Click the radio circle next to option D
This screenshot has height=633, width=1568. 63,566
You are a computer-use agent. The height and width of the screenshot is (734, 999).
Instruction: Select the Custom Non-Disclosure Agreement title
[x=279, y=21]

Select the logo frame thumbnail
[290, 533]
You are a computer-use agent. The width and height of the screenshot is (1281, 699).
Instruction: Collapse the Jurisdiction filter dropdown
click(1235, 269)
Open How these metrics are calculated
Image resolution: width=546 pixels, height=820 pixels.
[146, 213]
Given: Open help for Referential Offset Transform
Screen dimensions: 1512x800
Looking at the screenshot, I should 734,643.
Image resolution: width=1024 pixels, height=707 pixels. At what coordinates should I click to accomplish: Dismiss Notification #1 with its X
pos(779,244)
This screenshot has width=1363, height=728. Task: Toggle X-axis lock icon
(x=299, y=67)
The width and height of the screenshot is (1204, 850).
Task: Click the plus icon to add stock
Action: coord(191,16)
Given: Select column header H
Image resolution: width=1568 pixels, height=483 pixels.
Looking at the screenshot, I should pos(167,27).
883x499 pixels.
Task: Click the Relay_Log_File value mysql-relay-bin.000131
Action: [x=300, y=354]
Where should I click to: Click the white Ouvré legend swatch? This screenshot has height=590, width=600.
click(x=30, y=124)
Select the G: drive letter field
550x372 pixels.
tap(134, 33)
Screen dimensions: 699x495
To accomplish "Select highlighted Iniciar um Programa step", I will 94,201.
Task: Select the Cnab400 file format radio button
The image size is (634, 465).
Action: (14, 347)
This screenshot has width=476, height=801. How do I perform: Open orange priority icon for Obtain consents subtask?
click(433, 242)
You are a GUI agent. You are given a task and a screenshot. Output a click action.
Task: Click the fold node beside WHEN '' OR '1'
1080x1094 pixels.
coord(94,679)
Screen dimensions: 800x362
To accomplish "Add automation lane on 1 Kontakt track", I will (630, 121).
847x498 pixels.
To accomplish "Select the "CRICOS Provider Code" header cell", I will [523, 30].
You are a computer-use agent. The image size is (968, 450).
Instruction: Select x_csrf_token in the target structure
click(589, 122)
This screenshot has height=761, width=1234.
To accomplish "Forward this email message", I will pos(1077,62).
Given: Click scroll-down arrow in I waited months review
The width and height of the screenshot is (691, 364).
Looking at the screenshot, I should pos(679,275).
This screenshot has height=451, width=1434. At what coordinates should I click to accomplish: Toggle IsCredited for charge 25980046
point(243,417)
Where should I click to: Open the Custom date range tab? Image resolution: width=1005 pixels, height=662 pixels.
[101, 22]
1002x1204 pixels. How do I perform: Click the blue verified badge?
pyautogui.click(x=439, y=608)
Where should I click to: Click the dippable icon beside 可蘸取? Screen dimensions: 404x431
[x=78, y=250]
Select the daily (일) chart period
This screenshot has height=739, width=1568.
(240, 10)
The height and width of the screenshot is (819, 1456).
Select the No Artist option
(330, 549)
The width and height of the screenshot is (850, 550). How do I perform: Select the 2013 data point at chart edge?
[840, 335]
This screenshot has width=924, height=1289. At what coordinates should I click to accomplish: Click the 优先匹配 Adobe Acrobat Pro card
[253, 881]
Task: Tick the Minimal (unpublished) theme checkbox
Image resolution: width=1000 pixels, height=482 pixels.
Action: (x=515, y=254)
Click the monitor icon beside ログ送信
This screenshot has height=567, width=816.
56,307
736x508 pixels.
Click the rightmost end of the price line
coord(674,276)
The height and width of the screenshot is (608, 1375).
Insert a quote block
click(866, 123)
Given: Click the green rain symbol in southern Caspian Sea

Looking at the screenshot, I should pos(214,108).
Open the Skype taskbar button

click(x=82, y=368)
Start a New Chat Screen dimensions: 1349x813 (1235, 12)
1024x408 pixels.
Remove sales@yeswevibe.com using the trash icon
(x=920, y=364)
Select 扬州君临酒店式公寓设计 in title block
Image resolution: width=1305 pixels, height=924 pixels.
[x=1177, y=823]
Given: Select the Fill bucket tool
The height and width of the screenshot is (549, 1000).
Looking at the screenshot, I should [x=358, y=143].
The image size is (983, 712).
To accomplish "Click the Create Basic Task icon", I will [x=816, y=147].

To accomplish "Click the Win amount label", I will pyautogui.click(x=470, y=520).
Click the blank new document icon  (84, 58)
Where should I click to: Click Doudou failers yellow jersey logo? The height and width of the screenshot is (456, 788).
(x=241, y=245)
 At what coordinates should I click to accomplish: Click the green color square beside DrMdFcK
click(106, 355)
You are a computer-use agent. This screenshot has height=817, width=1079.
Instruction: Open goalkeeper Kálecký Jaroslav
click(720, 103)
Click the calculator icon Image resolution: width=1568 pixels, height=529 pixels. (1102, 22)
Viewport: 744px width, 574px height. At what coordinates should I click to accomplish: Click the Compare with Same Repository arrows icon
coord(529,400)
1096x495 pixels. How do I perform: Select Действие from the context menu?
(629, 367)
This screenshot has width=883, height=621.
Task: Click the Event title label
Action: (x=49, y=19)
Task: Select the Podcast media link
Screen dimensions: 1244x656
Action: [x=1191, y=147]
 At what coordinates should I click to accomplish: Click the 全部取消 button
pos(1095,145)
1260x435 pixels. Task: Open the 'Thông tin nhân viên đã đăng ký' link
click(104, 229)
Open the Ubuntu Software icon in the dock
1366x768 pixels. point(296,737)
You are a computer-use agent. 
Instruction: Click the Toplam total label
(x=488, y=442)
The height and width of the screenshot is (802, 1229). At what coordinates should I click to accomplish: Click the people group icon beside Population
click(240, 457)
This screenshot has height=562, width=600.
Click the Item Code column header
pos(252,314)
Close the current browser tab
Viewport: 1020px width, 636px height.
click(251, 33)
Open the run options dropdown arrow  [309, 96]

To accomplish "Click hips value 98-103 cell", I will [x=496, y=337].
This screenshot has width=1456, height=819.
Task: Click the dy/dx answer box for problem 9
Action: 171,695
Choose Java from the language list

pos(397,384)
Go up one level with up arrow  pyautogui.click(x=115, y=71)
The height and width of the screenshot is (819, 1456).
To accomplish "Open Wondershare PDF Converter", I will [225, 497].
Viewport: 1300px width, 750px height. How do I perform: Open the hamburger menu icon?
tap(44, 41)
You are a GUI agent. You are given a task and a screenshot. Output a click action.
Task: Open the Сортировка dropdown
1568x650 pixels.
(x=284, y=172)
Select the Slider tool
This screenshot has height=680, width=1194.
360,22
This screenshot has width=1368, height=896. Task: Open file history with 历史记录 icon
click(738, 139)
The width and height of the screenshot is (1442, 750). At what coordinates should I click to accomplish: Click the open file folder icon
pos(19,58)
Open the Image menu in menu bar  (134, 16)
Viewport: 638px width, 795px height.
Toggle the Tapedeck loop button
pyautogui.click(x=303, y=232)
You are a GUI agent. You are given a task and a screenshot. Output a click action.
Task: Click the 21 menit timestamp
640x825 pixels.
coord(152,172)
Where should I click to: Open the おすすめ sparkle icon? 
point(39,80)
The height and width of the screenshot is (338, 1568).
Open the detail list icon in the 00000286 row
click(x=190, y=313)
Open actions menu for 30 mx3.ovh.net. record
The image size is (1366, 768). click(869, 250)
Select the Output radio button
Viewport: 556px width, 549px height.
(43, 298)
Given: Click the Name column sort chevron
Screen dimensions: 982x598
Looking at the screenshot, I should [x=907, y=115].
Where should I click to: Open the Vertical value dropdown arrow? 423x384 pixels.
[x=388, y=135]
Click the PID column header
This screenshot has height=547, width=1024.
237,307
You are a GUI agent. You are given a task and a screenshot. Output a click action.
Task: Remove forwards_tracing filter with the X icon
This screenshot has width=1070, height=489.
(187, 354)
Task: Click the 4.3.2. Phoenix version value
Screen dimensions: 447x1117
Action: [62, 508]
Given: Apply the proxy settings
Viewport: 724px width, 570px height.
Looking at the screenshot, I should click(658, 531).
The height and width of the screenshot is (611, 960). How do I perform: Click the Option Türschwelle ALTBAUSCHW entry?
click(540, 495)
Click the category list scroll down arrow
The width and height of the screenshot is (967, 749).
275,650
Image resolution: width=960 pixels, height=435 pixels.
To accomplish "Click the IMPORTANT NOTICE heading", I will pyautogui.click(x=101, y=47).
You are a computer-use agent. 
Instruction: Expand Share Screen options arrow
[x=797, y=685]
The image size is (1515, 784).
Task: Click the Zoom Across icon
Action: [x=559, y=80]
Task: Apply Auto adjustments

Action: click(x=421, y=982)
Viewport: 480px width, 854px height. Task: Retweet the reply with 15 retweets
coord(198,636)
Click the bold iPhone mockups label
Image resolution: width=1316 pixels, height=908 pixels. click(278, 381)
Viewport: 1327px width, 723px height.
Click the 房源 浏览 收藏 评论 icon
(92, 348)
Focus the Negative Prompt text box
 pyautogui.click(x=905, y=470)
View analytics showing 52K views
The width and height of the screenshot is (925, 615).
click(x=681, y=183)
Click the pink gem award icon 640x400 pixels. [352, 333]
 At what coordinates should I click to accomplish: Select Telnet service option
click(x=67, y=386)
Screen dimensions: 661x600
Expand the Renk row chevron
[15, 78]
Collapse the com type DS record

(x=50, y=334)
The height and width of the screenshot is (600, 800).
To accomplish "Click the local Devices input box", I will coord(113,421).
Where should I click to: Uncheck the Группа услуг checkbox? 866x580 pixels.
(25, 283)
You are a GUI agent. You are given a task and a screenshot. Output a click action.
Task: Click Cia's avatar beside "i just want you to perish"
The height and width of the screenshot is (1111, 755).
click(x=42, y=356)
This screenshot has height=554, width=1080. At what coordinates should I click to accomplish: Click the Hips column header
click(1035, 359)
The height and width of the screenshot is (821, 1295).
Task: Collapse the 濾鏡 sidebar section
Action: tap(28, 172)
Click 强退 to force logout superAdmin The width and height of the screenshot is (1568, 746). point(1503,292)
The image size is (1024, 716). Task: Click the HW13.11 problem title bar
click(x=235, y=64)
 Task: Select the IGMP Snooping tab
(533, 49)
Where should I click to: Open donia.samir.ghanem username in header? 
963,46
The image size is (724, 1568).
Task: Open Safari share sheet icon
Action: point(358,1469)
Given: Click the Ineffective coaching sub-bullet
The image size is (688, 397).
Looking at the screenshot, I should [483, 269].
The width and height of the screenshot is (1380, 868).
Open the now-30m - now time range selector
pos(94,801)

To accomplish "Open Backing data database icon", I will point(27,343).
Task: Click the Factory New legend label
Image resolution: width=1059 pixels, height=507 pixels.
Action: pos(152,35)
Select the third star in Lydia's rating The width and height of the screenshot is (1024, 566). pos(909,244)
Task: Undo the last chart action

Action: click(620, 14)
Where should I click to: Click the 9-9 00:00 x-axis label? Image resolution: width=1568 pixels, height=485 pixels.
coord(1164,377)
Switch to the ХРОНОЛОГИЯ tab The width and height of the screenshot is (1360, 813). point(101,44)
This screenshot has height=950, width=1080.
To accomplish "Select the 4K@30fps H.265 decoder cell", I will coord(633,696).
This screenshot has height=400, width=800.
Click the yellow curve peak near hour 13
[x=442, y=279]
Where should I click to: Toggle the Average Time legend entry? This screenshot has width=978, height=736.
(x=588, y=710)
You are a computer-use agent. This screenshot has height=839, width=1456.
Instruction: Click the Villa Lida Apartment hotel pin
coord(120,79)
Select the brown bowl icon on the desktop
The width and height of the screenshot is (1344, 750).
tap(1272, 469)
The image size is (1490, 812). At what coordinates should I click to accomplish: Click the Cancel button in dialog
•••••
→ PROBLEM TO WORK ON
All lines above from the line with "Open the Image" through the line with "Given: Click the Name column sort chevron", both included, are to be set down exactly, with nothing else.

→ YOUR RESPONSE
Open the Image menu in menu bar  (134, 16)
Viewport: 638px width, 795px height.
Toggle the Tapedeck loop button
pyautogui.click(x=303, y=232)
You are a GUI agent. You are given a task and a screenshot. Output a click action.
Task: Click the 21 menit timestamp
640x825 pixels.
coord(152,172)
Where should I click to: Open the おすすめ sparkle icon? 
point(39,80)
The height and width of the screenshot is (338, 1568).
Open the detail list icon in the 00000286 row
click(x=190, y=313)
Open actions menu for 30 mx3.ovh.net. record
The image size is (1366, 768). click(869, 250)
Select the Output radio button
Viewport: 556px width, 549px height.
(43, 298)
Given: Click the Name column sort chevron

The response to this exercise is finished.